F1アカデミー王者ドリアーヌ・パンがF1初テスト。史上初めてメルセデスF1カーを女性がドライブ
2025年のF1アカデミー王者でありメルセデスAMGペトロナスF1チームの開発ドライバーを務めるドリアーヌ・パンが、初のF1テストの機会を得て、シルバーストン・ナショナル・サーキットを2021年チャンピオンマシンW12で走行した。フランス出身の女性ドライバーがF1マシンをドライブするのはこれが初めてのことであり、メルセデスのF1マシンを女性ドライバーが走らせたのも初めてだった。
4月17日、パンはシルバーストン・ナショナル・サーキットを76周、合計約200kmを走行した。チームは、彼女は「ペース、フィードバック、技術的理解力で強い印象を残した」と述べている。

パンはF1初テストの感想を次のように語った。
「今日、初めてF1マシンをドライブできたことは、本当に現実とは思えない体験でした。この機会をいただき、この素晴らしいチームの一員として過ごせたことに、とても感謝しています。唯一無二のチャンスでしたので、自分のベストを尽くしながら、一日を最大限に楽しむよう心がけました」
「女性ドライバーであることが私を定義するすべてというわけではありませんが、私たちに何ができるのかを示せたのはとても良かったです。とても感情的な一日でもあり、この経験を家族と分かち合えたことにも感謝しています」
「W12は、これまで私がドライブしてきたどのマシンとも明らかに異なっていました。すべてが違い、より大きく、よりパワフルです。周回を重ねるごとに自信を深め、自分の力を発揮できたことをうれしく思っています」

今回のテストの準備として、パンは、チームのシミュレーターで多くの時間を費やし、エンジニアと密接に連携しながら、W12をドライブするために必要な手順への理解を深めた。
トラックサイド・エンジニアリング・ディレクターのアンドリュー・ショブリンは「本日、ドリアーヌがW12でのテストを完了したことを非常にうれしく思う」とコメントした。

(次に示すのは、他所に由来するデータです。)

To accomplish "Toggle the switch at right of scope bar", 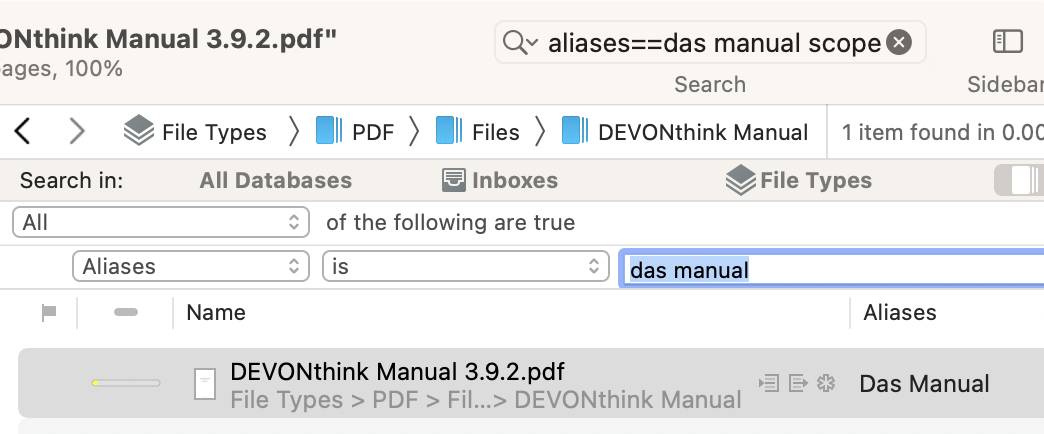I will coord(1020,180).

「これは、非常にエキサイティングで有望なキャリアにおける、さらなる大きな一歩であると同時に、彼女がメルセデスのF1マシンをドライブした初の女性ドライバーとなる瞬間でもあった」
「彼女の準備とプロフェッショナリズムはチーム全体に強い印象を与えた。彼女は自らの達成を大いに誇るべきである。どのカテゴリーから来たとしても、F1マシンに乗ることは常に大きなステップであるが、彼女は最初の周回から自然に順応し、限界域でのドライビングを楽しんでいた」
ドライバー育成アドバイザーのグウェン・ラグリューは次のように述べた。
「若いドライバーにとって、初めてF1マシンをドライブする瞬間は、いつでも特別なものだ。今回、それがさらに特別なのは、ドリアーヌがメルセデスのF1マシンをドライブした史上初の女性だからである」
「次世代の女性ドライバーに対し、F1マシンをドライブすることが実現可能であることを示せることを、我々は非常に誇りに思う。今後数年のうちに女性がF1で走る姿を見ることになると確信しており、もしチームの一員からその目標を達成できたなら、これ以上ない誇りだろう。ドリアーヌは、今後もキャリアを積み重ねながら、我々のチームの開発ドライバーとしての役割を続ける中で、後に続くドライバーたちにとって確かなインスピレーションとなる存在である」
メルセデスは、今回のテストは、F1アカデミーの価値を改めて示すとともに、才能育成と道筋の開拓に対するチームの継続的な取り組みを強調するものであると述べている。パンは今後、開発ドライバーとして、シミュレーター開発、ファクトリーおよびトラックサイドでの追加業務、複数のグランプリへの帯同、そして2026年F1アカデミーに参戦するチーム所属ドライバー、ペイトン・ウェストコットのサポートおよび指導などを担っていく。